Role of Epstein - Barr virus In the Pathogenesis Of Multiple Sclerosis
Multiple sclerosis (MS) is a chronic pathology of the central nervous system,
characterized by inflammation, demyelination and neurodegeneration. The prevalence and incidence rates of MS are on the rise worldwide. What causes MS is unknown. However, it is widely accepted that MS occurs in genetically susceptible individuals exposed to certain environmental factors Sero - epidemiological data suggest a strong association between Epstein-Barr virus (EBV) and MS. EBV is one of the commonest viruses in the human population with ~90% global sero --positivity. EBV infects naive B cells and immortalizes them. While some postmortem studies have shown EBV in MS lesions, others have failed to reach similar observation. Variation in technical approaches and sample size could be the reason for reported inconsistencies. Thus, we have assessed the hypothesis that EBV may enter MS brain and contribute to disease pathogenesis. Four objectives were highlighted in this thesis: to investigate EBV presence in MS brain using large sample size, quantify EBV viral load in brain tissues, determine possible route of virus entry to the brain, and
determine viral gene expression in MS brain.
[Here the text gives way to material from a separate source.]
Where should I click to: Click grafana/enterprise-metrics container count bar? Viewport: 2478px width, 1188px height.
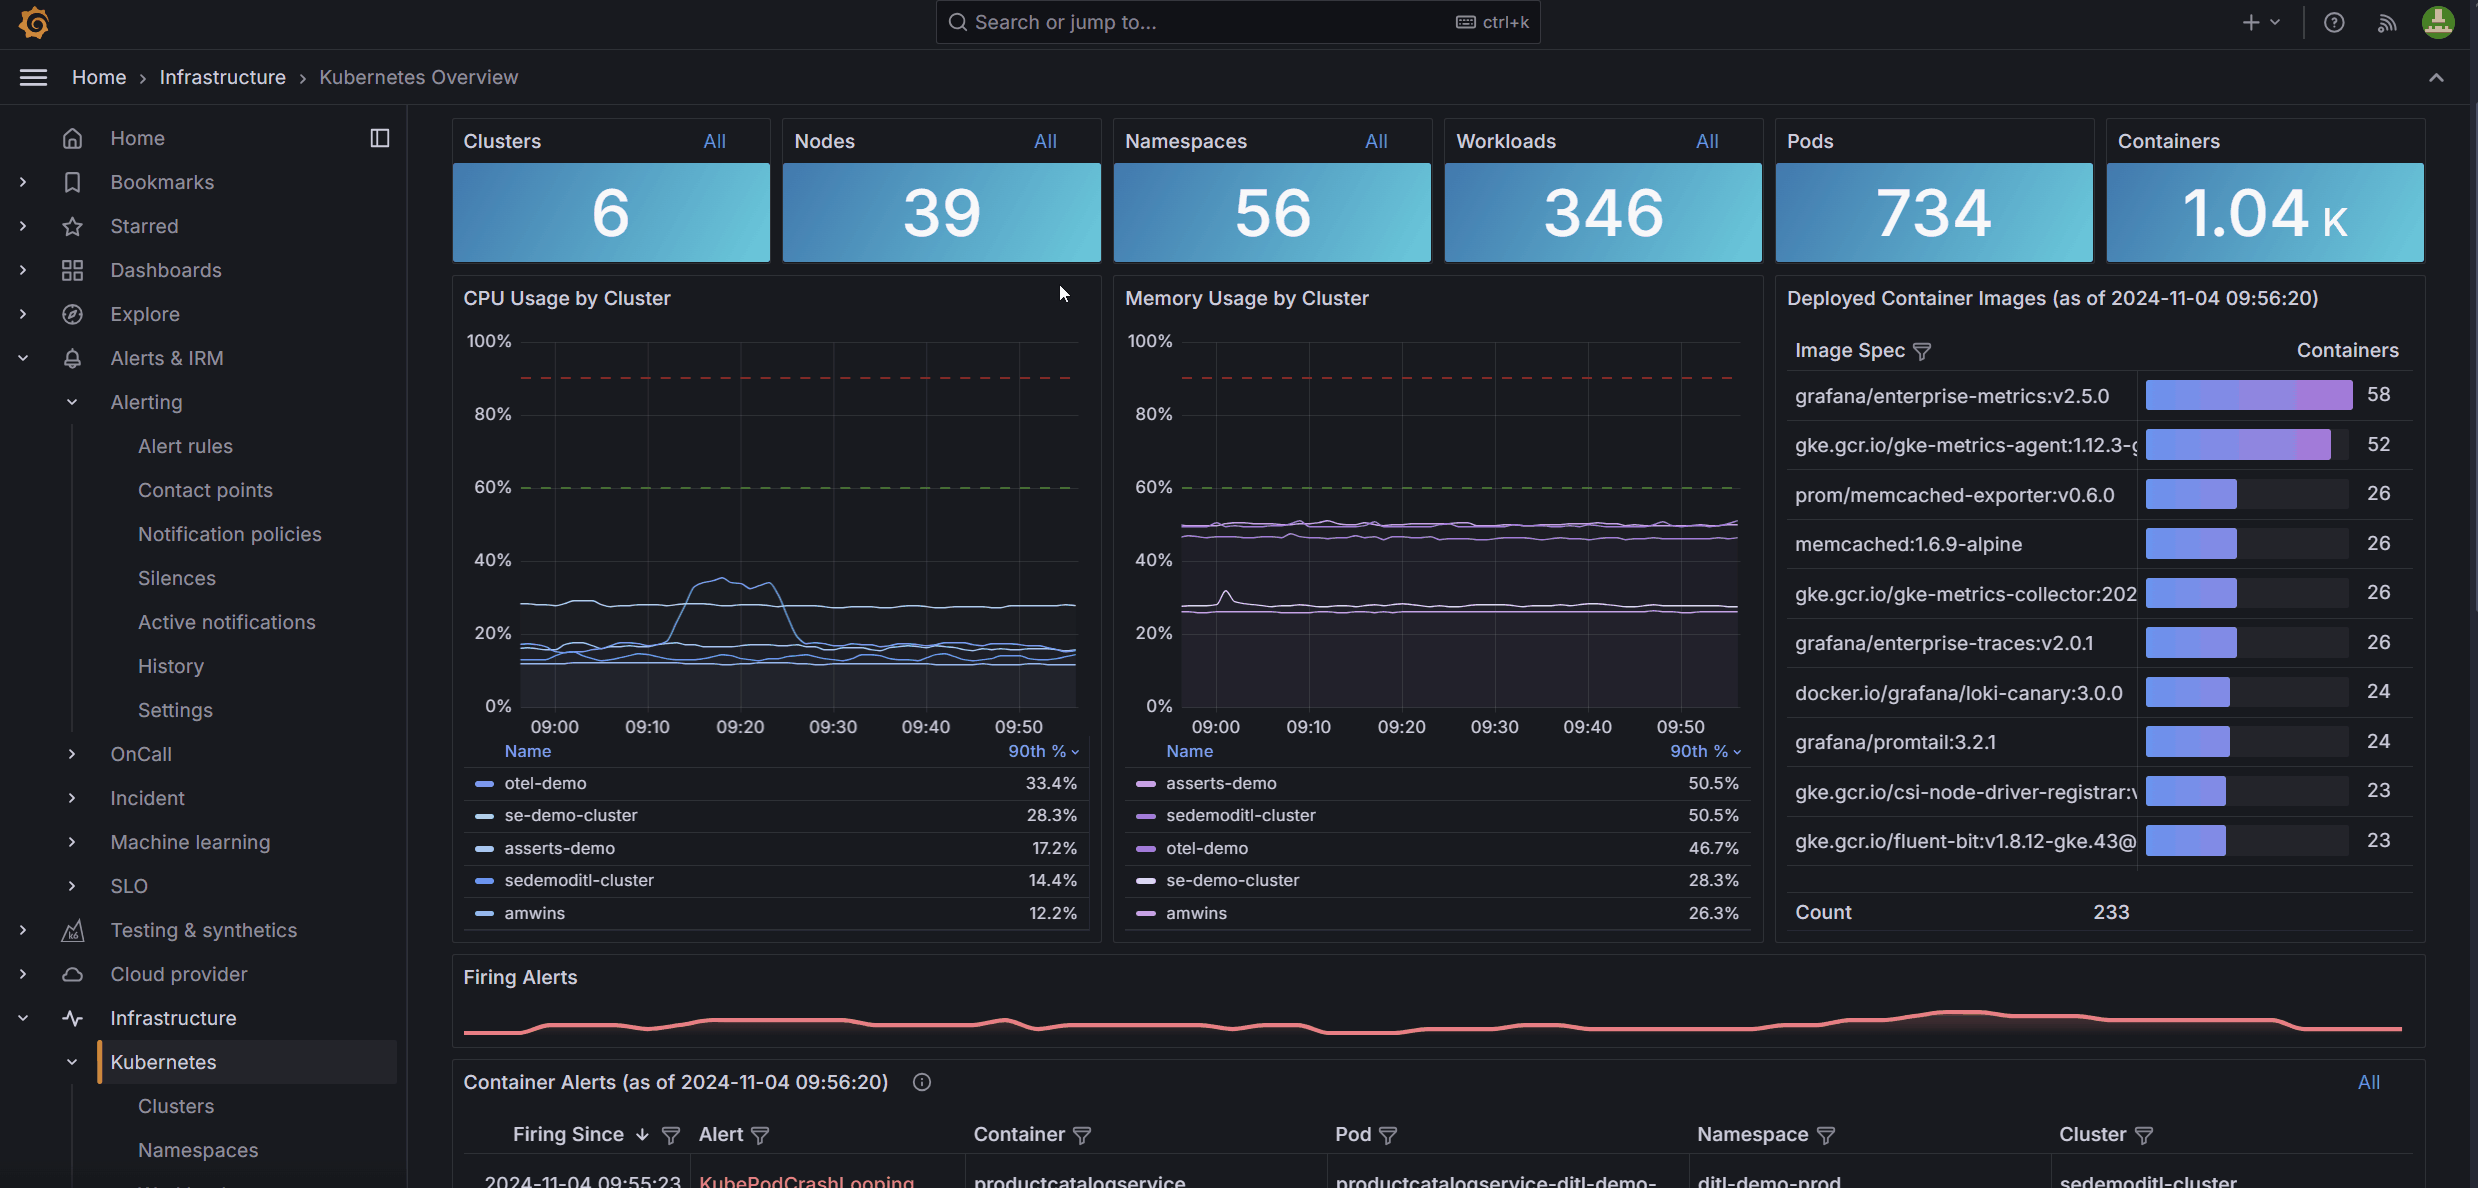pos(2248,395)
In a case-control design, 122 MS and non-MS cases were studied and compared. Formalin stored brain coronal slices were received from Rocky Mountain MS Centre, US. DNA extraction was optimized and PCR amplification of EBV Bam HI was performed to determine EBV presence/ absence in the brain. EBV viral load was quantified in infected cases using qPCR. Localization of infected cells was achieved using EBER in situ hybridization, and viral gene expression was determined using immunohistochemistry. The phenotype of EBV infected cells was characterized using immunohistochemistry for cellular markers. EBV DNA was detected in 90% MS and 24% non-MS cases. EBV
infected cells were more prevalent in brain parenchyma than in meninges, expressing latent EBNA1 and lytic BZLF1. EBV infected cells were likely to have B lymphocyte phenotype. We concluded that EBV differential presence in MS brain reflected a pathogenic contribution to MS. Further studies are warranted to determine the mechanism of EBV involvement in MS Pathogenesis.